Their debt wasn’t necessarily a reflection of an inability to pay — it was “because of the screwed-up nature of the medical system,” Wu added.
Navigating that system takes time, said Patricia Kelmar, director of health care campaigns for U.S. PIRG.
“Giving people a year, rather than 180 days, to work out any problems with their billing statements, is a good start. Confusing bills, errors in coding, and unsubstantiated claim denials are just some of the reasons people fighting medical bills suddenly find themselves dealing with collections agencies,” she said.
Debt incurred from medically necessary procedures shouldn’t be on credit reports at all, said Wu and Kelmar. That was one part of a bill that passed the U.S. House of Representatives in 2020 but didn’t get through the Senate, Wu noted.
For people with chronic illnesses, a catastrophic accident and no insurance or too little, the upcoming changes may not cure the problem of medical debt on credit reports, Wu noted.
Bankruptcy, medical debt and lack of health coverage are all tied together, researchers have shown.
The credit reporting bureau’s announcement focused on reporting policy changes, but that’s a different issue from the accumulation of medical debt in the first place.

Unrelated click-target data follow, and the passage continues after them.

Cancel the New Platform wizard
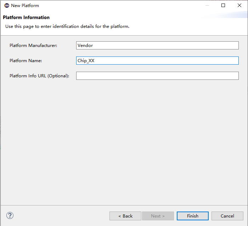 [227, 216]
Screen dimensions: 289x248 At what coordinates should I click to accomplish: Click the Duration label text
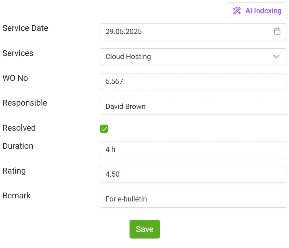pos(18,146)
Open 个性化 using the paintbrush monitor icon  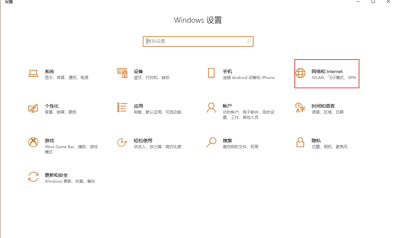[x=33, y=108]
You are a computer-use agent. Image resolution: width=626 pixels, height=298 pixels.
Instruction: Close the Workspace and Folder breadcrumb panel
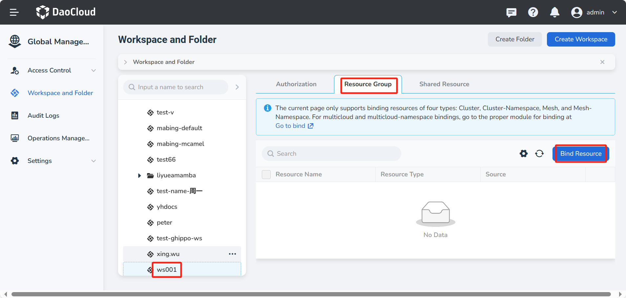[x=602, y=62]
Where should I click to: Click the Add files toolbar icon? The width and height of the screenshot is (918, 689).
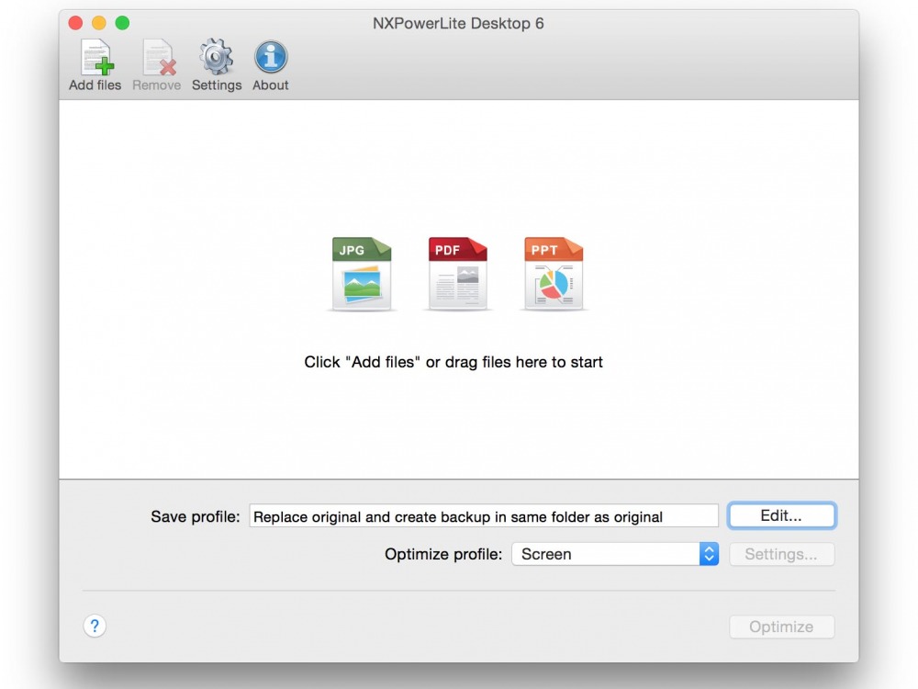[95, 59]
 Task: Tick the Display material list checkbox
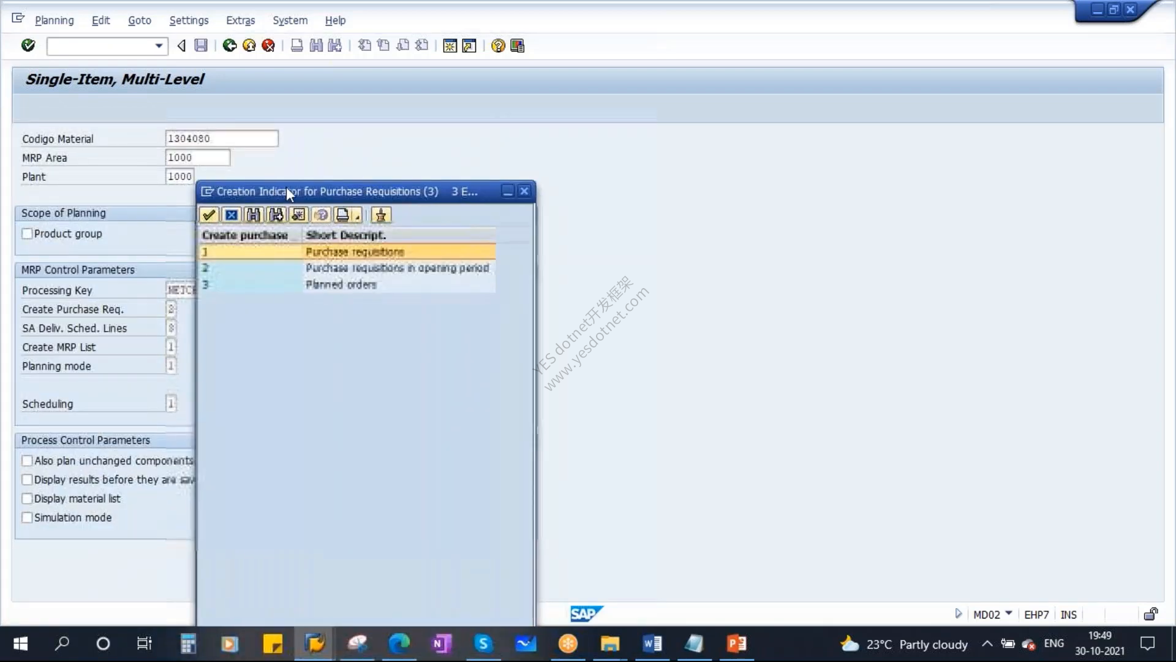(27, 498)
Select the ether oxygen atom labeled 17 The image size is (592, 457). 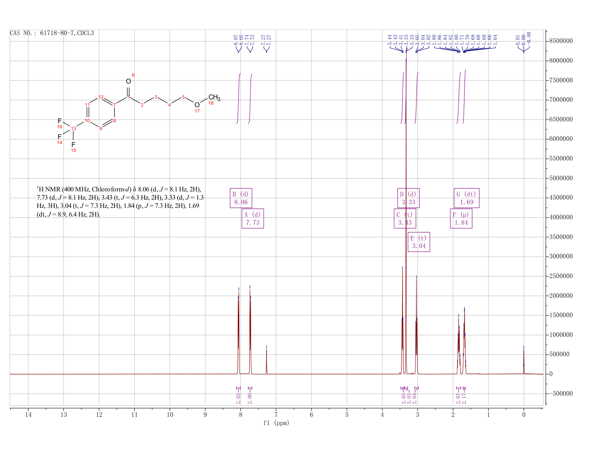(x=197, y=105)
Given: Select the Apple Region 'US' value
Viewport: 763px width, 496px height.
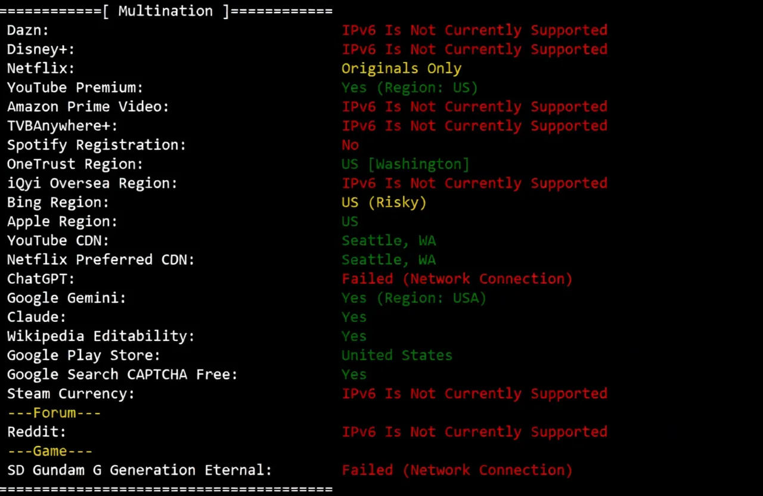Looking at the screenshot, I should [350, 221].
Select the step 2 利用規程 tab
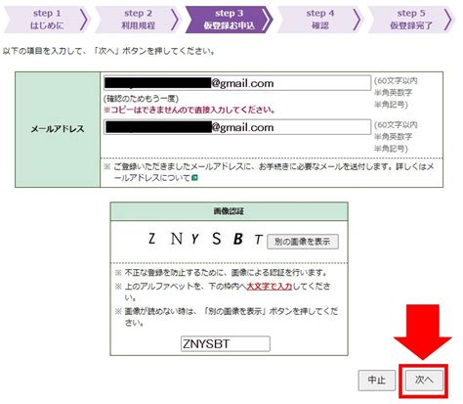Viewport: 463px width, 404px height. pyautogui.click(x=138, y=20)
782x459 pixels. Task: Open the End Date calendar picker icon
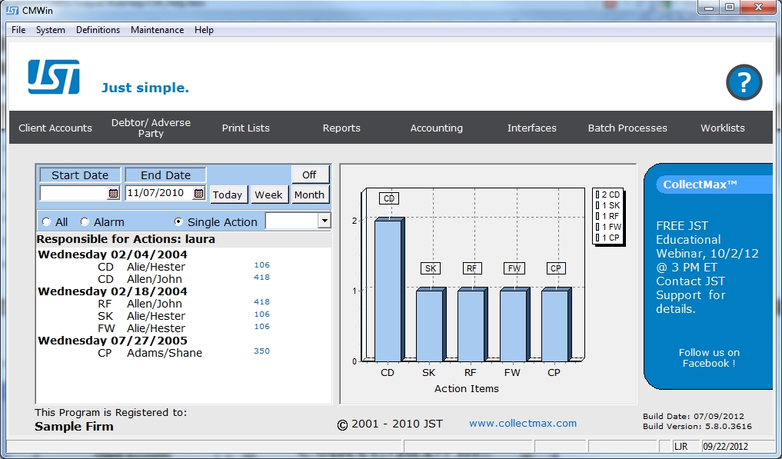(x=198, y=194)
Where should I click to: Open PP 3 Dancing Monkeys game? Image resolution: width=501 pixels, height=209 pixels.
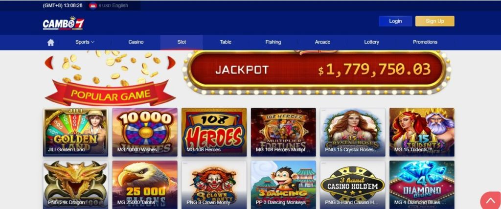283,185
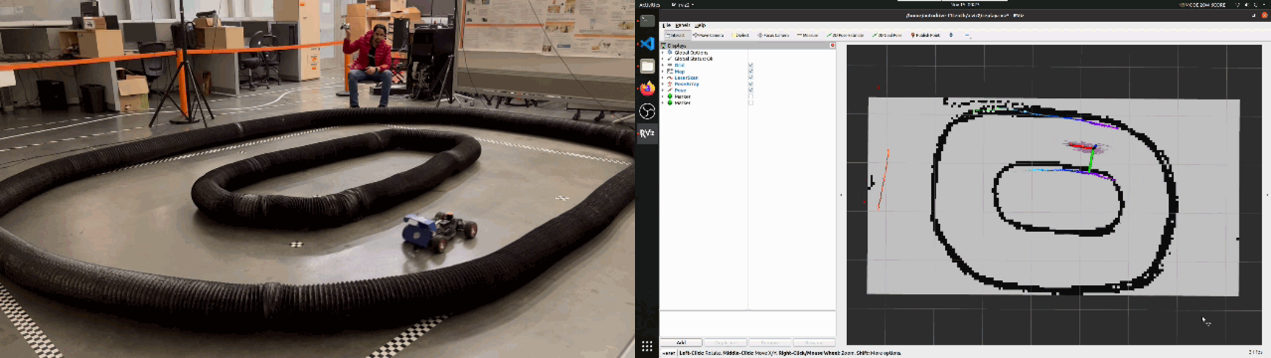Select the Move Camera tool
The height and width of the screenshot is (358, 1271).
tap(709, 35)
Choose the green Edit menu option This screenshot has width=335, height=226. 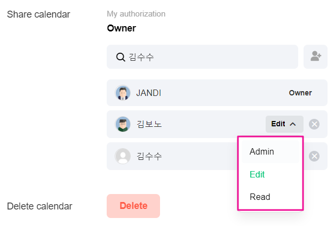(x=257, y=174)
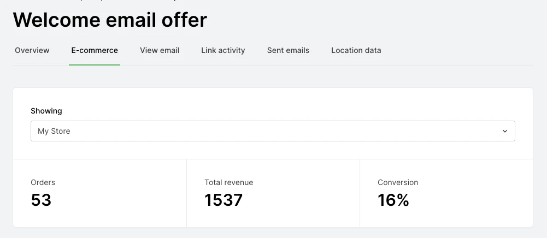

Patient advocates say there’s other good news, now that the “No Surprises Act” is in effect. The federal law blocks unanticipated medical bills for out-of-network care during emergency care and for many — but not all — elective surgery circumstances.
There can be a tie between surprise bills and medical debt. Among the people who spoke to pollsters in fall 2020 after receiving a surprise medical bill, one-third said they did not have the money on hand to pay the bill.
The credit reporting agencies’ announcement was in some ways the latest in a series of consumer-friendly actions within the credit reporting industry, said Ted Rossman, senior industry analyst at Bankrate.
The newest FICO and VantageScore algorithms that calculate credit scores don’t count medical debt as heavily as they used to, he noted. “If someone has paid off their medical collections, this removal will help their credit scores, particularly on the older FICO models that are required for federally-backed mortgages (and still used for some other financial products, too),” Rossman said.